Until his arrest for corrupt enrichment, Olisa Metuh effectively rose to the challenge of taking on the APC. But following his arraignment in January this year, the rank of the opposition party was left without an effective spokesperson. This was all the opportunity Ayo Fayose needed to move into his self-appointed role as opposition spokesman. During this brief spell his was the most vociferous voice against the APC even when most of his attacks were directed at Buhari or his office. Yet, he made critical interventions that neither the APC nor the Buhari administration could wave off perfunctorily. Quite a number of his criticisms were both so timely and on point that no objective reading could describe them as lacking in merit. One of his most effective outings in my view was during an appearance several weeks ago on Channels TV Seun Okinbaloye’s ‘Politics Today’. He spoke boldly and intelligently. But Fayose in the last few months has so much deviated from what could be considered the important watchdog role he played during the absence of Metuh. He seems now to launch his attacks in the fashion of a common rabble-rouser that many took him for, and apparently for the visibility it gives him as the only notable person in the PDP that has consistently called out Buhari.

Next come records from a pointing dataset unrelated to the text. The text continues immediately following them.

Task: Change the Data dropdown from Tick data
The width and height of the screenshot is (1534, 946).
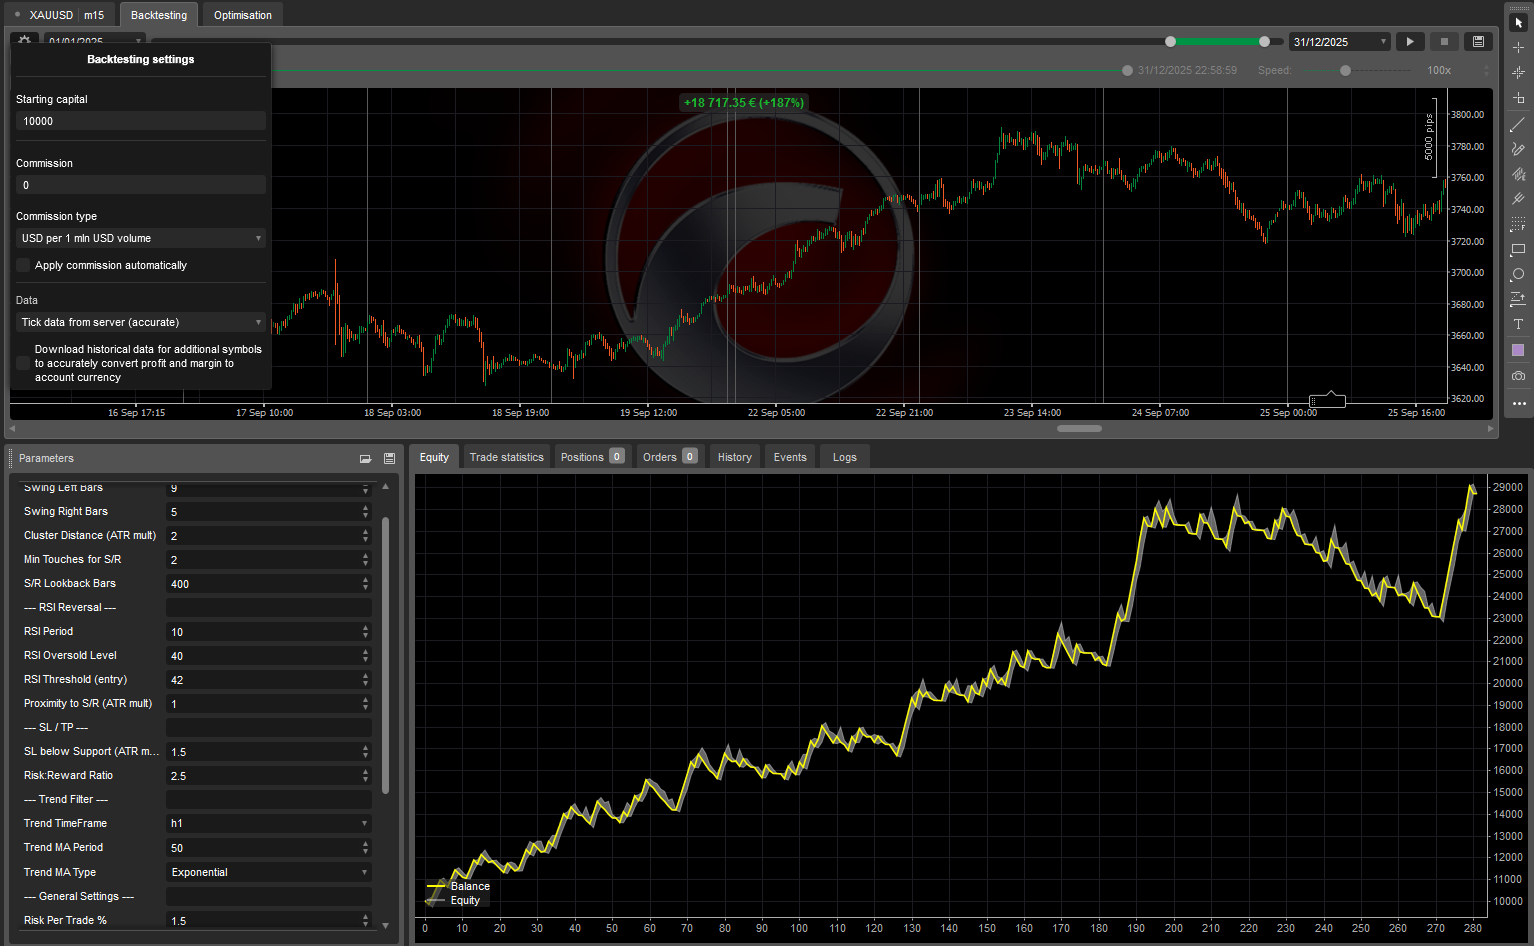Action: coord(140,322)
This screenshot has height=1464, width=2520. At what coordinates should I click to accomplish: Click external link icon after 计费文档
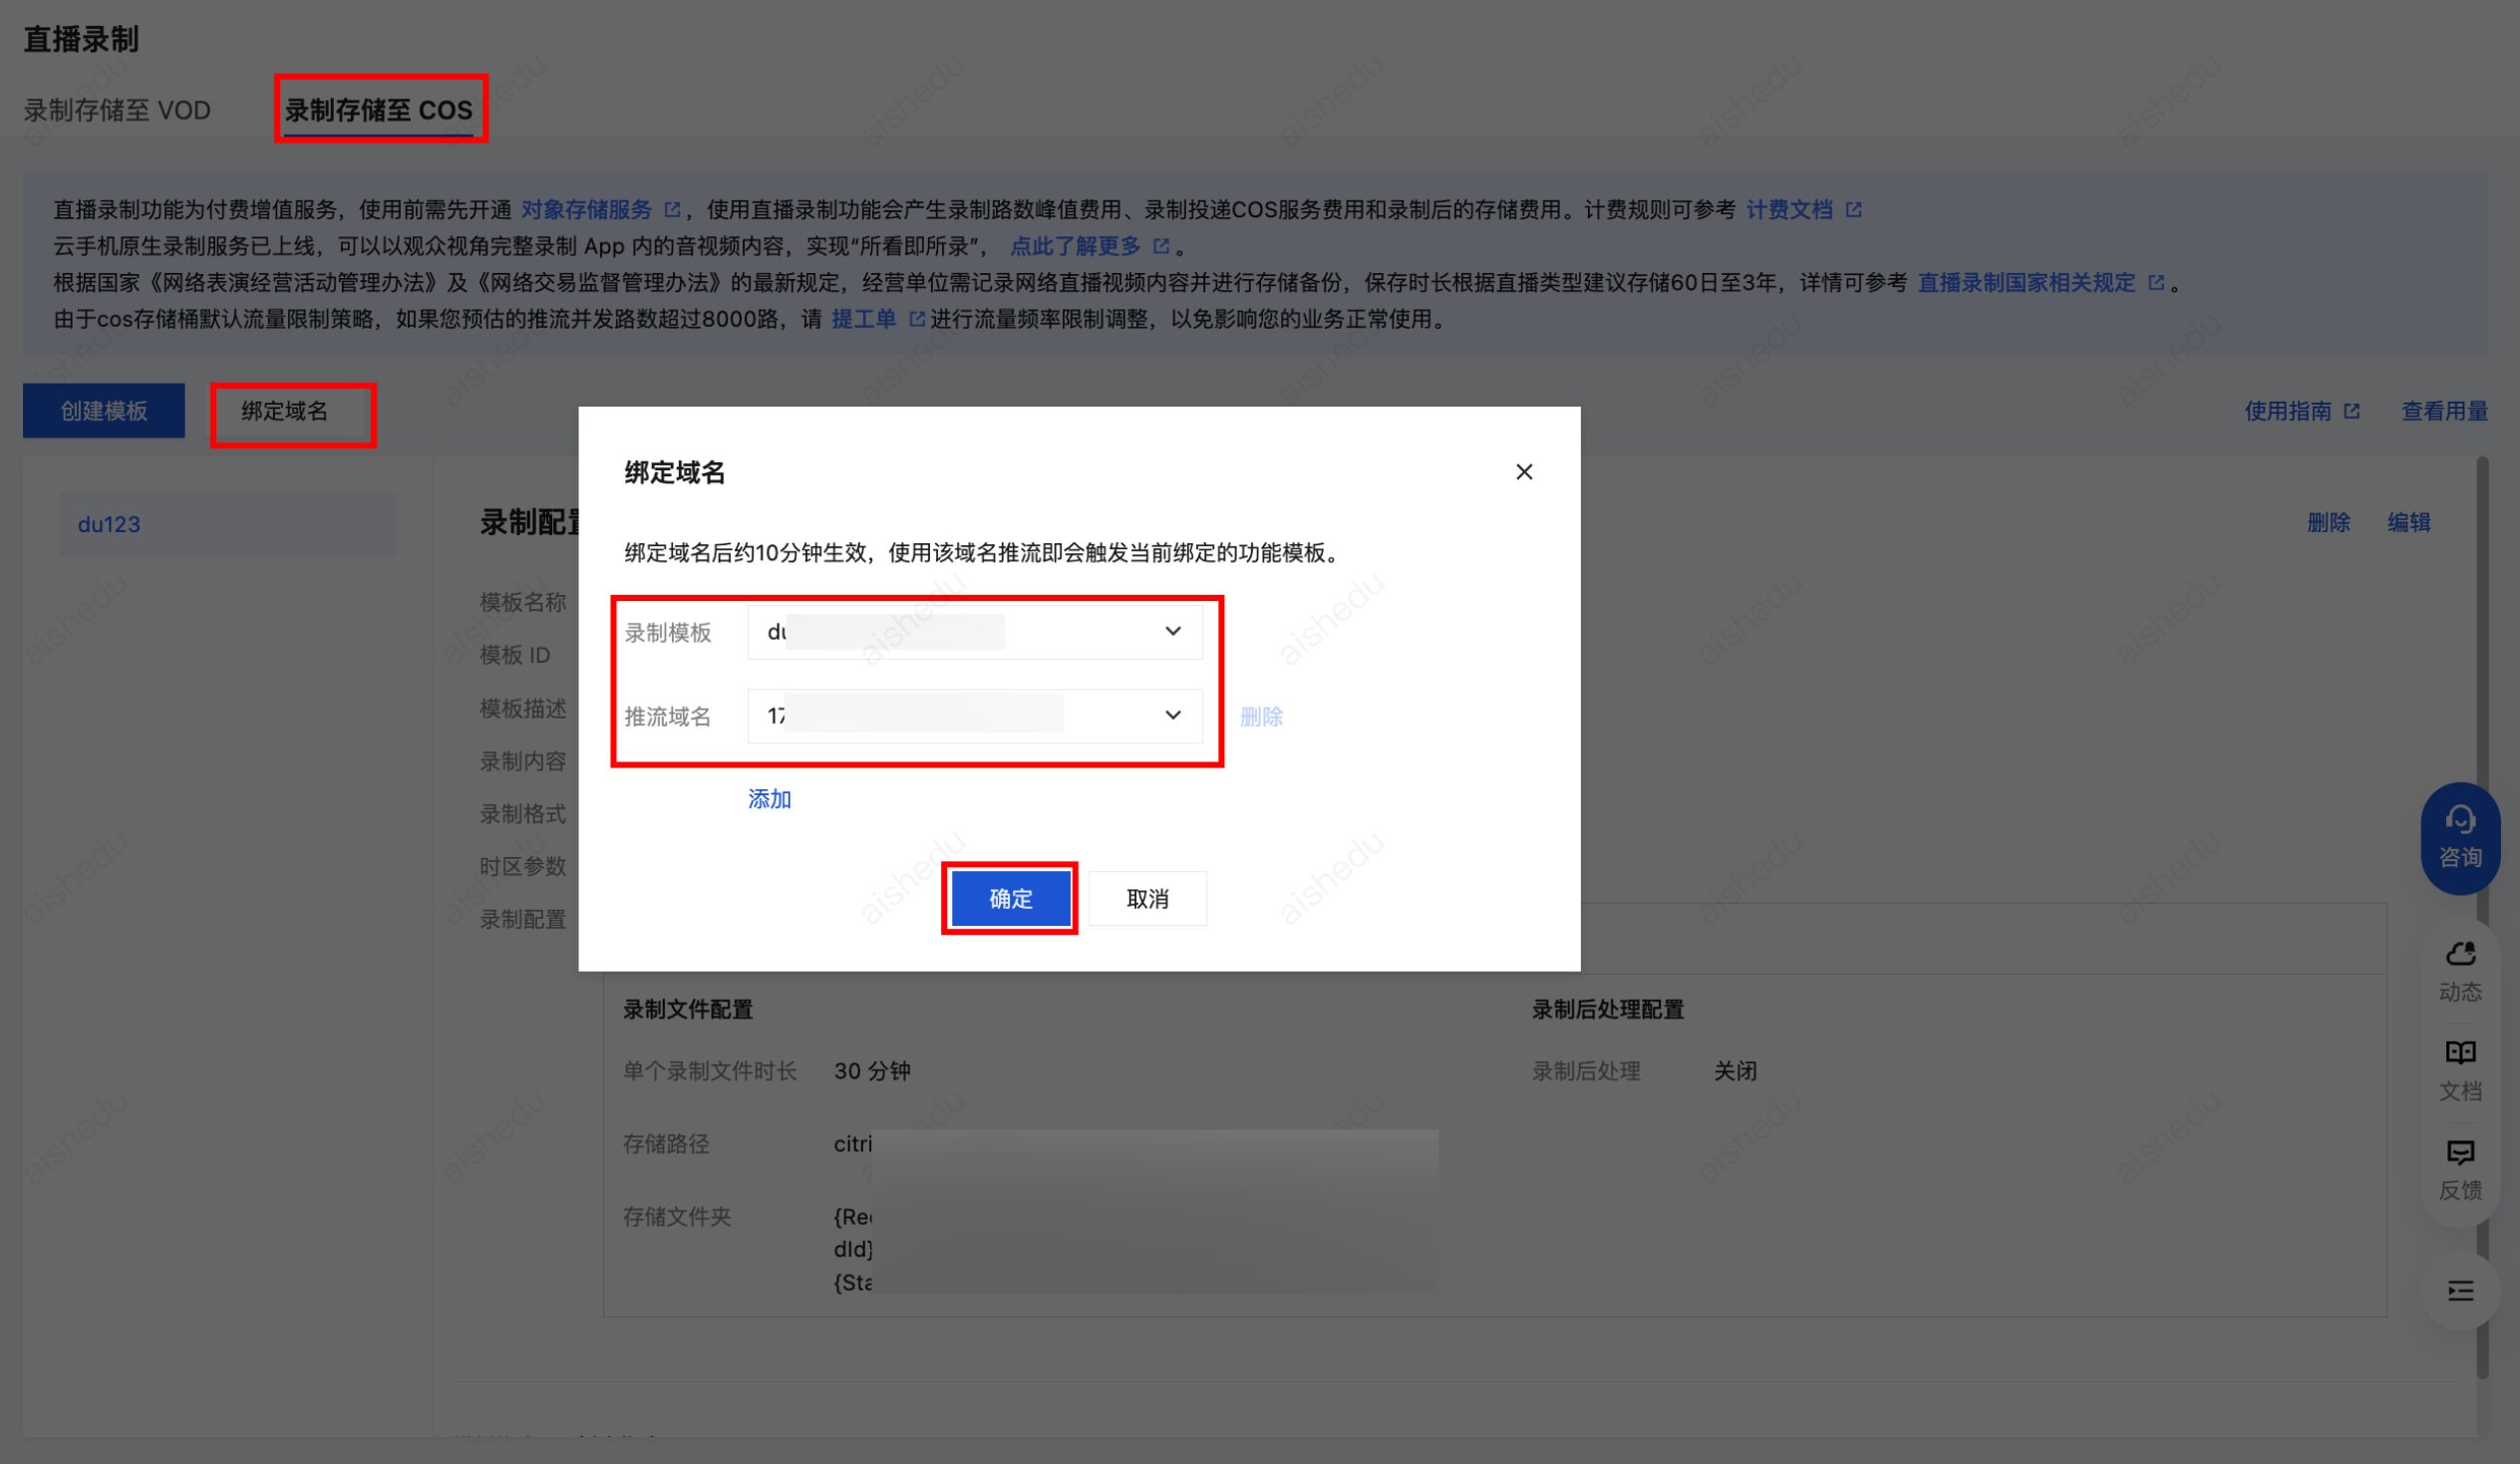coord(1853,210)
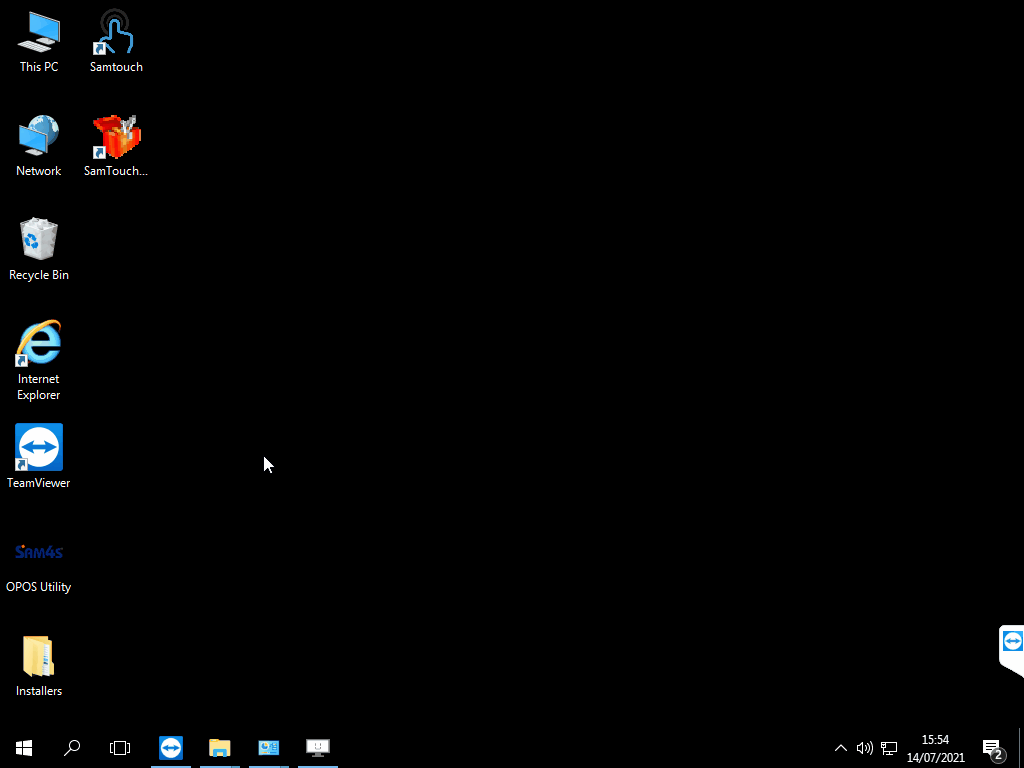Expand the hidden system tray icons
This screenshot has height=768, width=1024.
click(x=841, y=748)
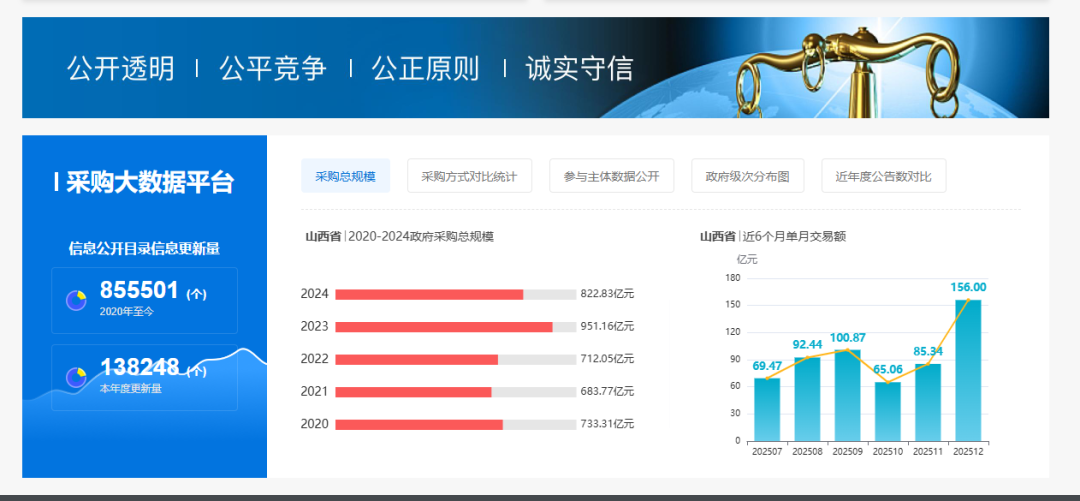
Task: Click the golden scales banner image
Action: [848, 68]
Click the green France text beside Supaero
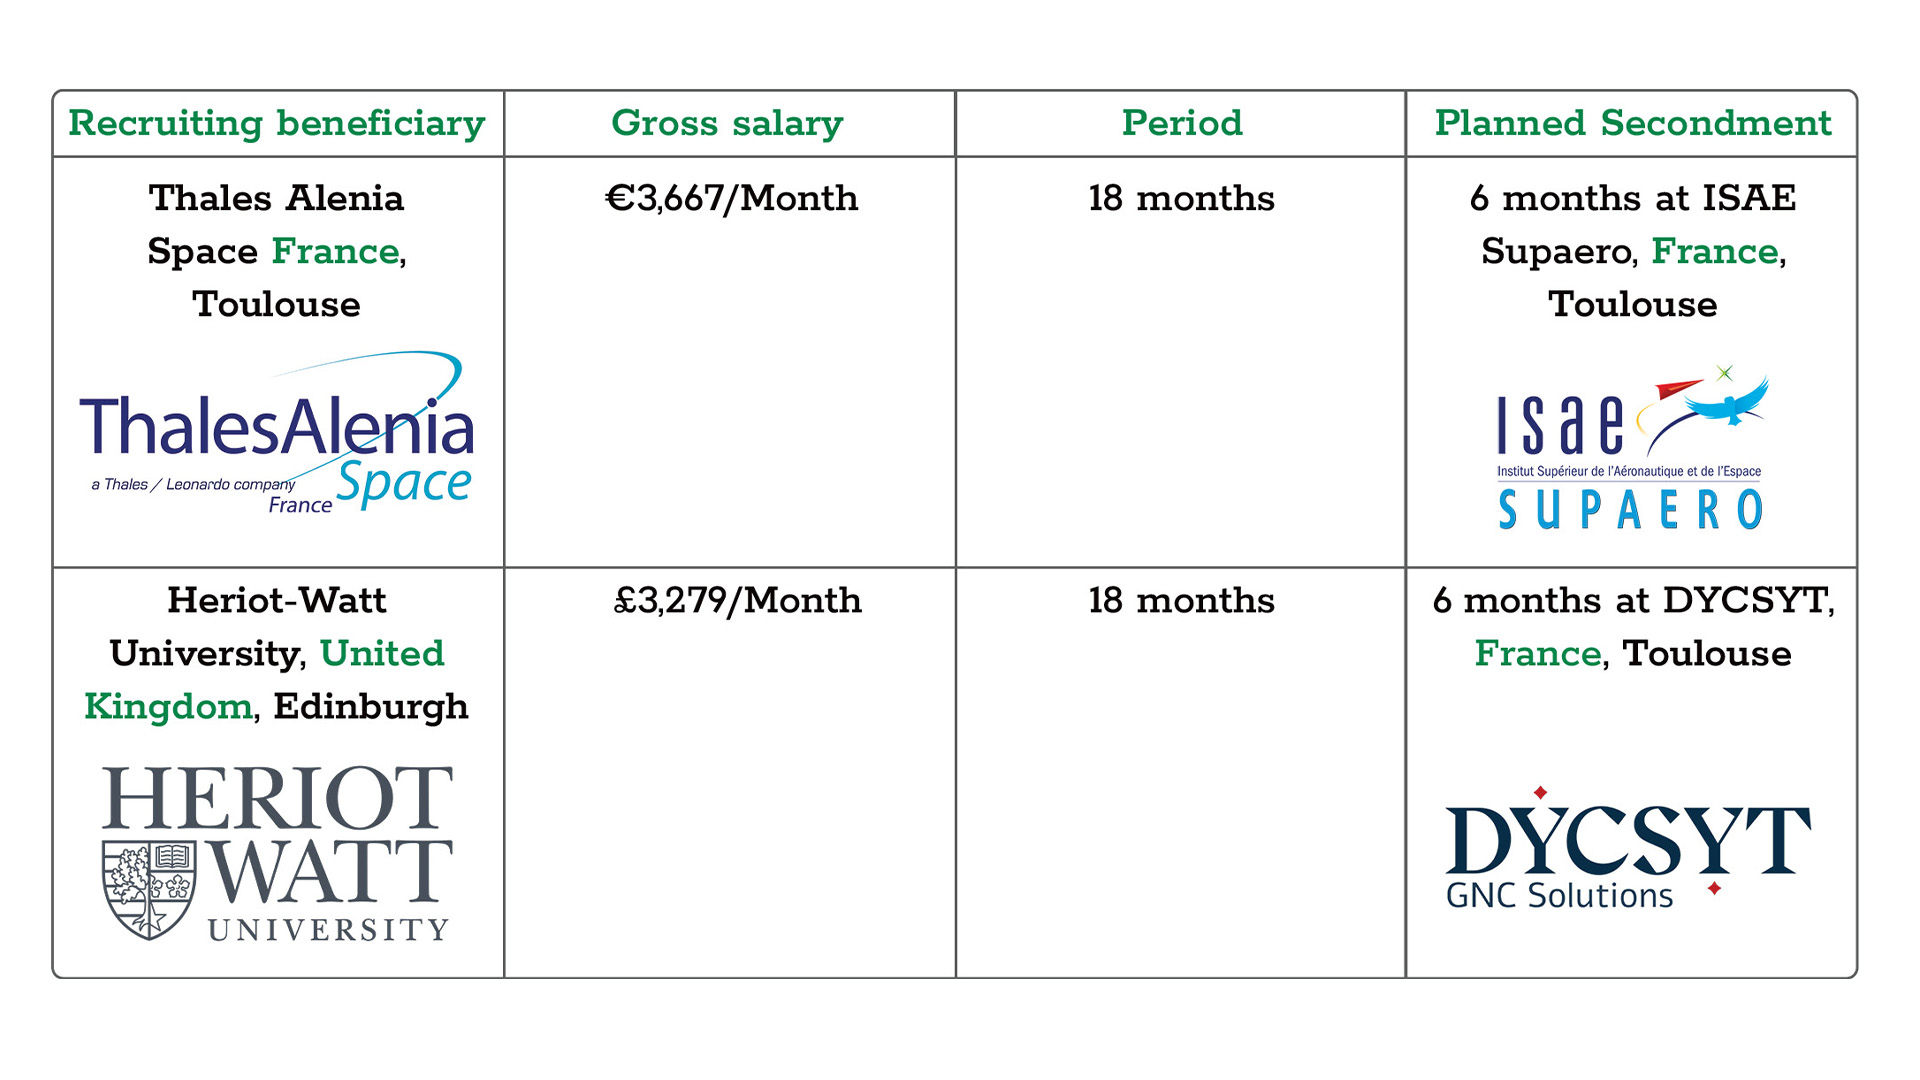This screenshot has height=1080, width=1920. tap(1714, 251)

He now enjoys the attention so much that he has cast himself in the role of an opposition leader. Not even if this was a parliamentary administration and he the leader of opposition could he be more resolute in his attack of Buhari. He has consistently pitched himself in the role of a Buhari opponent and obviously wants to be seen as the fearless underdog standing up to a bigger opponent. His latest attack is his letter to the Chinese embassy in Nigeria advising them against granting a loan to a Buhari just back from China on a business mission. Fayose really wants Buhari mad. But much to his disappointment, it would seem, Buhari has wisely not been obliging. Unlike an Obasanjo that would have responded with a cutting broadside of his own. Buhari has so far maintained a dignified silence which ought to make a more reasonable person not out for mere histrionics to reconsider the timing and manner of his criticisms. Fayose would however rather continue to play to the gallery, making his attacks much in the character of the unprovoked outburst of a street urchin than the sober interrogation of the reflective opposition challenge it could have been.

His constant badgering of Buhari makes one wonder what he is up to or if he has nothing better to do with his time in a season when his over-valourised but long-contested defeat of Kayode Fayemi is again under renewed charges of fraud. With backlogs of unpaid salaries in the public service, with resident doctors embarking on strike, Ekiti needs Fayose’s attention more than ever. But he is too far gone in his grandstanding that is clearly, for him, an extension of the mindless populism that has seen him buying bananas on the streets from children who ought to be in school, bantering with artisans, munching booli (roasted plantain) in dinghy corners and leading a procession of okada riders on narrow roads. His criticism of Buhari may be his own way of preparing an alibi of a witch-hunt in the event he is one day called upon to account for his stewardship of Ekiti. Then he would claim it was his fearless attack of Buhari that has brought the law after him. He won’t be short of supporters though. But until then, Fayose should get on with the business of governing Ekiti, stop being a nuisance. And get a life!